* begin Records provided *
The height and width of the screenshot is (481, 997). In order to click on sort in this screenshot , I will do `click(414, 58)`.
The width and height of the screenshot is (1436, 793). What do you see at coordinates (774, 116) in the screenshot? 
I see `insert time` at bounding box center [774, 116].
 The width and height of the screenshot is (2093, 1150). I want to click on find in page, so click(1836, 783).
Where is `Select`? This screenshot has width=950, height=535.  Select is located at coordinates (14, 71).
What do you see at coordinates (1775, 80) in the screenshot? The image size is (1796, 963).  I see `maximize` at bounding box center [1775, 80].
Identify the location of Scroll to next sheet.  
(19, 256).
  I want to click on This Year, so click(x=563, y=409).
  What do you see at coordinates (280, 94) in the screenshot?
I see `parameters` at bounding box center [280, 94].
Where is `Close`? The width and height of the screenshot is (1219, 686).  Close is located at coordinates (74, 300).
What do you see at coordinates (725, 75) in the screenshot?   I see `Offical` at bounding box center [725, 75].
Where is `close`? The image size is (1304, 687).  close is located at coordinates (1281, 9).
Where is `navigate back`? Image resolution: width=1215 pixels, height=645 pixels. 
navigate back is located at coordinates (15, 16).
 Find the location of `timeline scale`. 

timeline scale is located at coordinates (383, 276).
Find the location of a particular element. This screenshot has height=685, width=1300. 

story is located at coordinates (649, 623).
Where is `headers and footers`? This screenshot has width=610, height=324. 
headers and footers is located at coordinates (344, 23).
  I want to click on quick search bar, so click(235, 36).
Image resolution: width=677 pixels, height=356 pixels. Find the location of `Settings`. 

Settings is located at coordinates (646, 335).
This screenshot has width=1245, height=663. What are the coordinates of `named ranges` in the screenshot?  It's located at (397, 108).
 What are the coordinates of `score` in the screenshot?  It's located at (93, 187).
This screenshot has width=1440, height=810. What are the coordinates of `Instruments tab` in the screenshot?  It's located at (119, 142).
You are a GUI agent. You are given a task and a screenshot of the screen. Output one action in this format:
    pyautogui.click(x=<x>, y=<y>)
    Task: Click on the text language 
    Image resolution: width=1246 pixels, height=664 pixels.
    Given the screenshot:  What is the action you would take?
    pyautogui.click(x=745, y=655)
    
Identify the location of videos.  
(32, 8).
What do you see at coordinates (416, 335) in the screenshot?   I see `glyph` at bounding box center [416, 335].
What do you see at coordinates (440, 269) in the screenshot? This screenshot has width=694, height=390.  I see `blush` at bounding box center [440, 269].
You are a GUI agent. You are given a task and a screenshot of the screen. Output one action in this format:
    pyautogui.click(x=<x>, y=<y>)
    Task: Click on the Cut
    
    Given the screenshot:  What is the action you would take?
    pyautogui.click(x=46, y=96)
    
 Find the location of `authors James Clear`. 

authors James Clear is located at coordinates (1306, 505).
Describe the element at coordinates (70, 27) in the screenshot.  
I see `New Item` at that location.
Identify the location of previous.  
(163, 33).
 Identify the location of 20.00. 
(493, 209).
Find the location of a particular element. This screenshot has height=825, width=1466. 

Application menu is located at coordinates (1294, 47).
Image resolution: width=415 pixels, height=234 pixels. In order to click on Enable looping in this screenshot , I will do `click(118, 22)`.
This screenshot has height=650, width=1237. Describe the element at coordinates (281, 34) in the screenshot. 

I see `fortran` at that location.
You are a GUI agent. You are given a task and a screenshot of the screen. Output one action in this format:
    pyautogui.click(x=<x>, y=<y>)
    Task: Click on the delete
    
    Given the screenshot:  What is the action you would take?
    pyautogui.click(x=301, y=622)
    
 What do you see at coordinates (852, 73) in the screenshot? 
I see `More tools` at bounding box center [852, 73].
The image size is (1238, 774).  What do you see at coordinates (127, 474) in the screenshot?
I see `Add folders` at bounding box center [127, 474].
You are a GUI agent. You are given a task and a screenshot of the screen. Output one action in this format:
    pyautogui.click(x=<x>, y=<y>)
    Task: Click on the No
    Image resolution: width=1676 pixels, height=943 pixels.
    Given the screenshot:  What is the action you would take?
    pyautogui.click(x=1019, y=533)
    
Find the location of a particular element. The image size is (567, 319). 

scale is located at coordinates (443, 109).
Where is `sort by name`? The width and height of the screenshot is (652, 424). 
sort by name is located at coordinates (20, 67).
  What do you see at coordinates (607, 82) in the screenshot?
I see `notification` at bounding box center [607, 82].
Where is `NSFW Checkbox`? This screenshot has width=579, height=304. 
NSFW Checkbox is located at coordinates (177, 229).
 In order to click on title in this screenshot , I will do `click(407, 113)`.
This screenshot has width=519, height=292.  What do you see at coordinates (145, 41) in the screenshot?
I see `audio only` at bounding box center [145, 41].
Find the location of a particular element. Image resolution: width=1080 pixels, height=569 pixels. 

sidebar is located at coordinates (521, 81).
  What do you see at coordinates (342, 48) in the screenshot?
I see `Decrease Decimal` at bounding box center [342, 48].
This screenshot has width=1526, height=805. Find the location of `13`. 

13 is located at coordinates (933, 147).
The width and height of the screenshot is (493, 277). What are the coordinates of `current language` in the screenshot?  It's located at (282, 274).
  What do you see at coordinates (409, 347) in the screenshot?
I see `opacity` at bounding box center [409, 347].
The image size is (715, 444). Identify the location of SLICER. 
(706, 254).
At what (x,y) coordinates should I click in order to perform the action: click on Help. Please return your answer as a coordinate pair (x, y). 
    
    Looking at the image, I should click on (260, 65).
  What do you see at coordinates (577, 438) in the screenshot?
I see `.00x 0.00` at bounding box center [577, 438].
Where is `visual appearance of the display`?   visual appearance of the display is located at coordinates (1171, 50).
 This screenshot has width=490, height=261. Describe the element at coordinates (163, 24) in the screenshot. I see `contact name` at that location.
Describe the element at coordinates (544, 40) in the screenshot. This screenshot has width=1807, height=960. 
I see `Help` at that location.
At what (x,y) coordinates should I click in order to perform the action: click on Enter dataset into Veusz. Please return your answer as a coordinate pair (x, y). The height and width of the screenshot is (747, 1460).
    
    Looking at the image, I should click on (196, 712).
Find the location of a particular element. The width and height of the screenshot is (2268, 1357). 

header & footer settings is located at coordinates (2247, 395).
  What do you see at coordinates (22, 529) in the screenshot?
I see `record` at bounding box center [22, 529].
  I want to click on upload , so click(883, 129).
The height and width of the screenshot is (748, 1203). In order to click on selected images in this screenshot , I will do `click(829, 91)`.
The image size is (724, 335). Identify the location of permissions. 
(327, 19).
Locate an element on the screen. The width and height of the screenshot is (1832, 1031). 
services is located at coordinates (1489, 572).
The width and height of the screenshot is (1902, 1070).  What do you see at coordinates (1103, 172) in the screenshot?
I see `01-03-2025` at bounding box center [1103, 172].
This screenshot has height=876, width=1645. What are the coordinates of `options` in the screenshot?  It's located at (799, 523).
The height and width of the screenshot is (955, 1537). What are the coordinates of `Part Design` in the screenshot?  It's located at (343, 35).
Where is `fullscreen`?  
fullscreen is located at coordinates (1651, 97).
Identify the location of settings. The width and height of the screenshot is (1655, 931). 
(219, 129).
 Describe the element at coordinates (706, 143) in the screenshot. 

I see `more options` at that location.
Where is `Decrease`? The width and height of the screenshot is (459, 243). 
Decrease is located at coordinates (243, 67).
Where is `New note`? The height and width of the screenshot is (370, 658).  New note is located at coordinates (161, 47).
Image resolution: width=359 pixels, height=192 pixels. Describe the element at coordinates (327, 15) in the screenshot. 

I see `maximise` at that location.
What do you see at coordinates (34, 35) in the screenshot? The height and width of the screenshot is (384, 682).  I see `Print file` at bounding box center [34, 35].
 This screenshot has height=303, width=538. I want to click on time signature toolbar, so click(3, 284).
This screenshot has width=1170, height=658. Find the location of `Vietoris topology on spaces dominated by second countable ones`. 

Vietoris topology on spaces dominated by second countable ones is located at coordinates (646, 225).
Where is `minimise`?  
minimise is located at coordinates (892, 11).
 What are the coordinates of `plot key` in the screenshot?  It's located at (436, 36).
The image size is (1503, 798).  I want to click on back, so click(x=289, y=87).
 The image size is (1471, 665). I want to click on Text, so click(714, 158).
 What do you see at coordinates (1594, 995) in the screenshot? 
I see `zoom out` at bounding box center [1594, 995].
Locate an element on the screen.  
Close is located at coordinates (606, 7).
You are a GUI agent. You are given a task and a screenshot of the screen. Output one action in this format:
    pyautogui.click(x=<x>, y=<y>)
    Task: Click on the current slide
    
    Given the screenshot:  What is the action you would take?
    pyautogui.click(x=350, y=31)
* end Records provided *
Stated exercise: Copy the rows from the line containing "This screenshot has width=1245, height=663." through the line containing "pyautogui.click(x=745, y=655)", swapping "Instruments tab" for "Tracks tab" and leaving everything else untouched.

Task result:
This screenshot has width=1245, height=663. What are the coordinates of `named ranges` in the screenshot?  It's located at (397, 108).
 What are the coordinates of `score` in the screenshot?  It's located at (93, 187).
This screenshot has width=1440, height=810. What are the coordinates of `Tracks tab` in the screenshot?  It's located at (119, 142).
You are a GUI agent. You are given a task and a screenshot of the screen. Output one action in this format:
    pyautogui.click(x=<x>, y=<y>)
    Task: Click on the text language 
    Image resolution: width=1246 pixels, height=664 pixels.
    Given the screenshot:  What is the action you would take?
    pyautogui.click(x=745, y=655)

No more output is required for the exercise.